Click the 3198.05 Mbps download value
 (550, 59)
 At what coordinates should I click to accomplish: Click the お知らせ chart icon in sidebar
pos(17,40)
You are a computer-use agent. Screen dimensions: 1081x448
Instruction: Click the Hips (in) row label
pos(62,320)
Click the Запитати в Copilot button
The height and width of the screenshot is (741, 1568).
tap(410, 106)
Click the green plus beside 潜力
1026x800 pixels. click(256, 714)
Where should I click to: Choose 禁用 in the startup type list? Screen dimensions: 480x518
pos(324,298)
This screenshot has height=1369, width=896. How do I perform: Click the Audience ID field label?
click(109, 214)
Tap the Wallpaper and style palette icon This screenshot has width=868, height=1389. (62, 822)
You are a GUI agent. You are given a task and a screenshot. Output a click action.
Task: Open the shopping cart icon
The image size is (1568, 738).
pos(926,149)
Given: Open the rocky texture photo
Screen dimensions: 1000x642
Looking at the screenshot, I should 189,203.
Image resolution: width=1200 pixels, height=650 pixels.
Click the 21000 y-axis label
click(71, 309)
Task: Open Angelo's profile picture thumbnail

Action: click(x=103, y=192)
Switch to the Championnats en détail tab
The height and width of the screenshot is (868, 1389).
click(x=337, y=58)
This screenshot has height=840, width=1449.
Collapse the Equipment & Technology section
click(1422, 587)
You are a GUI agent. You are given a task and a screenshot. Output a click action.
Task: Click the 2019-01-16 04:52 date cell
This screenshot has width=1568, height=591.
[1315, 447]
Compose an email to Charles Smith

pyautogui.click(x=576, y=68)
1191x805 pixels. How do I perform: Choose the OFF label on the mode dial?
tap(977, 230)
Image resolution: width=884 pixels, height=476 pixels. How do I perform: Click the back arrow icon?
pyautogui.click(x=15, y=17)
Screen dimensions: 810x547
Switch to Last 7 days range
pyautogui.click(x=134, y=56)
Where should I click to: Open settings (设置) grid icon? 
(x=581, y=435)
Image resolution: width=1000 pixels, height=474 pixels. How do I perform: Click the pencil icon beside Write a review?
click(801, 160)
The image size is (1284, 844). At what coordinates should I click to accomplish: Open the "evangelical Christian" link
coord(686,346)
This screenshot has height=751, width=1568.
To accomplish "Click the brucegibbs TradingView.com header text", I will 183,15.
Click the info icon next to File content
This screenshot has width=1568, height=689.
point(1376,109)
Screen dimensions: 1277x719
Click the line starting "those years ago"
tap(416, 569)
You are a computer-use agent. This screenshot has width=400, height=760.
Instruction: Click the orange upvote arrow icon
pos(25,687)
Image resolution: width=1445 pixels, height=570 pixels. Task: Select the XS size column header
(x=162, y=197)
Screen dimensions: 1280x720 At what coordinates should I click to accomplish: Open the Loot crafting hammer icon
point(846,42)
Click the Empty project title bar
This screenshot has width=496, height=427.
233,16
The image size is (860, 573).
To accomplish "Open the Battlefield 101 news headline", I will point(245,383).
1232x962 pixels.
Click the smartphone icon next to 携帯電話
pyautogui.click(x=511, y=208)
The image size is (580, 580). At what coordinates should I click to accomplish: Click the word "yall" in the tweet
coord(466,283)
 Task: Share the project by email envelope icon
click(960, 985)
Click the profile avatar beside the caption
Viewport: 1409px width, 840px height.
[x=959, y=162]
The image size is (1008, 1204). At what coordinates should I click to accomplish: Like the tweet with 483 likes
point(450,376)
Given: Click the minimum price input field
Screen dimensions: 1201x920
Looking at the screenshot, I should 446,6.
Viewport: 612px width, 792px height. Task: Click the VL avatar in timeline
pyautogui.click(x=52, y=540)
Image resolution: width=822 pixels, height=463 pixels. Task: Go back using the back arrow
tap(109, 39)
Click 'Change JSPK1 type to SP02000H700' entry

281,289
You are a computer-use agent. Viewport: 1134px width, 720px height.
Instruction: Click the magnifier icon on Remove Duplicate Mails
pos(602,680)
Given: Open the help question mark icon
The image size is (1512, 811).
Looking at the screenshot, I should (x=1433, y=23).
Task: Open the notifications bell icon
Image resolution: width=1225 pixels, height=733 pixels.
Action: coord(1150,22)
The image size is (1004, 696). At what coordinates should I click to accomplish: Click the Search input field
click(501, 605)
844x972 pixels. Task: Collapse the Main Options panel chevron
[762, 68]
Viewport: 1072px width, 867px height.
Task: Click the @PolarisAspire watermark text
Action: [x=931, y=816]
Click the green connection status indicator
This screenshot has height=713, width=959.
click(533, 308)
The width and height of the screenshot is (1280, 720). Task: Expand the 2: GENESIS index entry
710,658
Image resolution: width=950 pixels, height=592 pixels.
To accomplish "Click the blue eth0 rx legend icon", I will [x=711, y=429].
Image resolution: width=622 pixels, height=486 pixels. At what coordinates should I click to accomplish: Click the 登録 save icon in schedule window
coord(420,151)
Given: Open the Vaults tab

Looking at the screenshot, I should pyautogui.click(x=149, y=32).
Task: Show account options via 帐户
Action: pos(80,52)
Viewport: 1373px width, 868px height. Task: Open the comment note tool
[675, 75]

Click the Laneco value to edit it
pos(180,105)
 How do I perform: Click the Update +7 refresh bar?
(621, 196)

══════════

Nothing in the records may change. Print all of them.

Click the 3198.05 Mbps download value
 (550, 59)
 At what coordinates should I click to accomplish: Click the お知らせ chart icon in sidebar
pos(17,40)
You are a computer-use agent. Screen dimensions: 1081x448
Instruction: Click the Hips (in) row label
pos(62,320)
Click the Запитати в Copilot button
The height and width of the screenshot is (741, 1568).
tap(410, 106)
Click the green plus beside 潜力
1026x800 pixels. click(256, 714)
Where should I click to: Choose 禁用 in the startup type list? Screen dimensions: 480x518
pos(324,298)
This screenshot has height=1369, width=896. How do I perform: Click the Audience ID field label?
click(109, 214)
Tap the Wallpaper and style palette icon This screenshot has width=868, height=1389. (62, 822)
You are a GUI agent. You are given a task and a screenshot. Output a click action.
Task: Open the shopping cart icon
The image size is (1568, 738).
pos(926,149)
Given: Open the rocky texture photo
Screen dimensions: 1000x642
Looking at the screenshot, I should 189,203.
Image resolution: width=1200 pixels, height=650 pixels.
Click the 21000 y-axis label
click(71, 309)
Task: Open Angelo's profile picture thumbnail

Action: click(x=103, y=192)
Switch to the Championnats en détail tab
The height and width of the screenshot is (868, 1389).
click(x=337, y=58)
This screenshot has height=840, width=1449.
Collapse the Equipment & Technology section
click(1422, 587)
You are a GUI agent. You are given a task and a screenshot. Output a click action.
Task: Click the 2019-01-16 04:52 date cell
This screenshot has width=1568, height=591.
[1315, 447]
Compose an email to Charles Smith

pyautogui.click(x=576, y=68)
1191x805 pixels. How do I perform: Choose the OFF label on the mode dial?
tap(977, 230)
Image resolution: width=884 pixels, height=476 pixels. How do I perform: Click the back arrow icon?
pyautogui.click(x=15, y=17)
Screen dimensions: 810x547
Switch to Last 7 days range
pyautogui.click(x=134, y=56)
Where should I click to: Open settings (设置) grid icon? 
(x=581, y=435)
Image resolution: width=1000 pixels, height=474 pixels. How do I perform: Click the pencil icon beside Write a review?
click(801, 160)
The image size is (1284, 844). At what coordinates should I click to accomplish: Open the "evangelical Christian" link
coord(686,346)
This screenshot has height=751, width=1568.
To accomplish "Click the brucegibbs TradingView.com header text", I will 183,15.
Click the info icon next to File content
This screenshot has width=1568, height=689.
point(1376,109)
Screen dimensions: 1277x719
Click the line starting "those years ago"
tap(416, 569)
You are a computer-use agent. This screenshot has width=400, height=760.
Instruction: Click the orange upvote arrow icon
pos(25,687)
Image resolution: width=1445 pixels, height=570 pixels. Task: Select the XS size column header
(x=162, y=197)
Screen dimensions: 1280x720 At what coordinates should I click to accomplish: Open the Loot crafting hammer icon
point(846,42)
Click the Empty project title bar
This screenshot has width=496, height=427.
233,16
The image size is (860, 573).
To accomplish "Open the Battlefield 101 news headline", I will point(245,383).
1232x962 pixels.
Click the smartphone icon next to 携帯電話
pyautogui.click(x=511, y=208)
The image size is (580, 580). At what coordinates should I click to accomplish: Click the word "yall" in the tweet
coord(466,283)
 Task: Share the project by email envelope icon
click(960, 985)
Click the profile avatar beside the caption
Viewport: 1409px width, 840px height.
[x=959, y=162]
The image size is (1008, 1204). At what coordinates should I click to accomplish: Like the tweet with 483 likes
point(450,376)
Given: Click the minimum price input field
Screen dimensions: 1201x920
Looking at the screenshot, I should 446,6.
Viewport: 612px width, 792px height. Task: Click the VL avatar in timeline
pyautogui.click(x=52, y=540)
Image resolution: width=822 pixels, height=463 pixels. Task: Go back using the back arrow
tap(109, 39)
Click 'Change JSPK1 type to SP02000H700' entry

281,289
You are a computer-use agent. Viewport: 1134px width, 720px height.
Instruction: Click the magnifier icon on Remove Duplicate Mails
pos(602,680)
Given: Open the help question mark icon
The image size is (1512, 811).
Looking at the screenshot, I should (x=1433, y=23).
Task: Open the notifications bell icon
Image resolution: width=1225 pixels, height=733 pixels.
Action: coord(1150,22)
The image size is (1004, 696). At what coordinates should I click to accomplish: Click the Search input field
click(501, 605)
844x972 pixels. Task: Collapse the Main Options panel chevron
[762, 68]
Viewport: 1072px width, 867px height.
Task: Click the @PolarisAspire watermark text
Action: [x=931, y=816]
Click the green connection status indicator
This screenshot has height=713, width=959.
click(533, 308)
The width and height of the screenshot is (1280, 720). Task: Expand the 2: GENESIS index entry
710,658
Image resolution: width=950 pixels, height=592 pixels.
To accomplish "Click the blue eth0 rx legend icon", I will [x=711, y=429].
Image resolution: width=622 pixels, height=486 pixels. At what coordinates should I click to accomplish: Click the 登録 save icon in schedule window
coord(420,151)
Given: Open the Vaults tab

Looking at the screenshot, I should pyautogui.click(x=149, y=32).
Task: Show account options via 帐户
Action: pos(80,52)
Viewport: 1373px width, 868px height. Task: Open the comment note tool
[675, 75]

Click the Laneco value to edit it
pos(180,105)
 How do I perform: Click the Update +7 refresh bar?
(621, 196)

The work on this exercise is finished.